» DOCUMENT SECTION:
▼
I remember causing some mirth and ridicule from my worthy and much more experienced second (Quote from 15 minutes earlier: "C'mon you wimp, it's time you led an HVS") with my method of getting over the bulge on the second pitch of Valkyrie (HVS 5a). It worked eventually, but elegant it was not.
Verandah Buttress is usually an entertainingly inelegant tussle.
Any position, usually in an off-width where you find yourself pulling on another body part. For instance the 'haul yourself up your own leg' that comes from attempting a foot first move without first taking the time to become strong enough to complete a hanging sit up. For extra points try failing on said move when only just far enough off the floor that you can't quite reach the ground too extricate yourself.
Kelly's Overhang - I seem to recall doing the step across just fine but losing my dignity by virtue of bleating on about it rather a lot before I actually did it.
Mantel on the top pitch of Superdirect, Milestone Buttress. Humiliating. And mighty impressive for 1940!
No one mentioned the Mod at Birchen with the squeeze through the crack to a classic exit behind the cliff top. Is it telescope tunnel?
We loaded our mate up with loads of big gear "cos the belay needs it" and down jacket "cos its cold and youve got 2 seconds to pull up" and then watched in hysterics as he frogs legged into thin air whilst swearing and muttering to his public.
There's two next to each other — Telescope Tunnel is one, and Captain's Crawl is the other. I can't go to Birchen and not do at least one lap on Captain's Crawl. Great fun!
> Mantel on the top pitch of Superdirect, Milestone Buttress. Humiliating. And mighty impressive for 1940!
I don't remember there being a mantel. It's a nice bit of laybacking and stemming up the crack as I recall?
Getting pumped stupid whilst making no progress at all on the tight chimney of Monolith Crack (HS), pitch 2... And having to ab off in disgrace after failing to even fit into the chimney of pitch 3.
I once watched a very competent climber get very hot and bothered on Helfenstein's Struggle at Stanage. The guidebook comment is priceless - 'History records that Helfenstein struggled in vain.'
I too have struggled in vain, just couldn't get my chest past the rock that sticks into it - even when I've been at my "fit" weight. Always had to go for the "outside" option.
The move up onto the belay ledge at the end of pitch 2 of Suicide Wall (E1 5c). I've done it 3 times.
▲
» ENTRIES SHOWN:
▼
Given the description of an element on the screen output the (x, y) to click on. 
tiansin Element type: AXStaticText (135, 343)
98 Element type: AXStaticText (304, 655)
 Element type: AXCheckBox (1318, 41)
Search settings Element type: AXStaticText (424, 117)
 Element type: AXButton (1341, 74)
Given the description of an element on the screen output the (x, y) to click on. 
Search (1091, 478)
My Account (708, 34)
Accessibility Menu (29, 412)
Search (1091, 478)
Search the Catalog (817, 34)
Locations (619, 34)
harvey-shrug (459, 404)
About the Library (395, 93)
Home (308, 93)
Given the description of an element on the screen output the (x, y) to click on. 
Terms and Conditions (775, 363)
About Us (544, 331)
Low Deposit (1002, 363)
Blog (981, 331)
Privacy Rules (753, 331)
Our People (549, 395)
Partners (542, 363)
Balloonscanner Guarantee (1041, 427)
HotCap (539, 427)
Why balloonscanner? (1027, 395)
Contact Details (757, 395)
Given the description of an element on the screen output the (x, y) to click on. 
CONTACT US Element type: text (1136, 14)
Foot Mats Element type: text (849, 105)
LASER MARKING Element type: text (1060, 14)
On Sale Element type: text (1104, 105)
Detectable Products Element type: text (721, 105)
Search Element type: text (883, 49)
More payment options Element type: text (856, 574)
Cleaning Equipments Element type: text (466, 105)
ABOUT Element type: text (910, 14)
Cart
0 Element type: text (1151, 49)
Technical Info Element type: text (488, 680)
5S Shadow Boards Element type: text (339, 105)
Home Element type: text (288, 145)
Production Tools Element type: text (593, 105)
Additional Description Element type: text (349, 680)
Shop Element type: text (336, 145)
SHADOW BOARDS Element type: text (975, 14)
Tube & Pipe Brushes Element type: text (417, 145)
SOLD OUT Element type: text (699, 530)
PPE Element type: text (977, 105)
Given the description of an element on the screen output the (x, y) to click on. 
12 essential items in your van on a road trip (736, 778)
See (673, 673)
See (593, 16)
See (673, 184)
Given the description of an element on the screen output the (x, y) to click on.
▲
» EXERCISE TASKS:
(a) Say whether each statement agrees with the climbing thread, answering yes or no and quoting the deciding words of the thread: (i) Valkyrie is graded HVS 5a. (ii) Captain's Crawl is at Stanage. (iii) The writer fit into the chimney of pitch 3 of Monolith Crack.
(b) According to the climbing thread, what does the guidebook comment on Helfenstein's Struggle say?
(c) Retype the climbing thread starting with "Getting pumped stupid" and going on through "of pitch 3.".

» SOLUTIONS TO THE PROBLEMS:
(a)
(i) Yes: "Valkyrie (HVS 5a)"
(ii) No: "I can't go to Birchen and not do at least one lap on Captain's Crawl"
(iii) No: "having to ab off in disgrace after failing to even fit into the chimney of pitch 3"

(b) 'History records that Helfenstein struggled in vain.'

(c)
Getting pumped stupid whilst making no progress at all on the tight chimney of Monolith Crack (HS), pitch 2... And having to ab off in disgrace after failing to even fit into the chimney of pitch 3.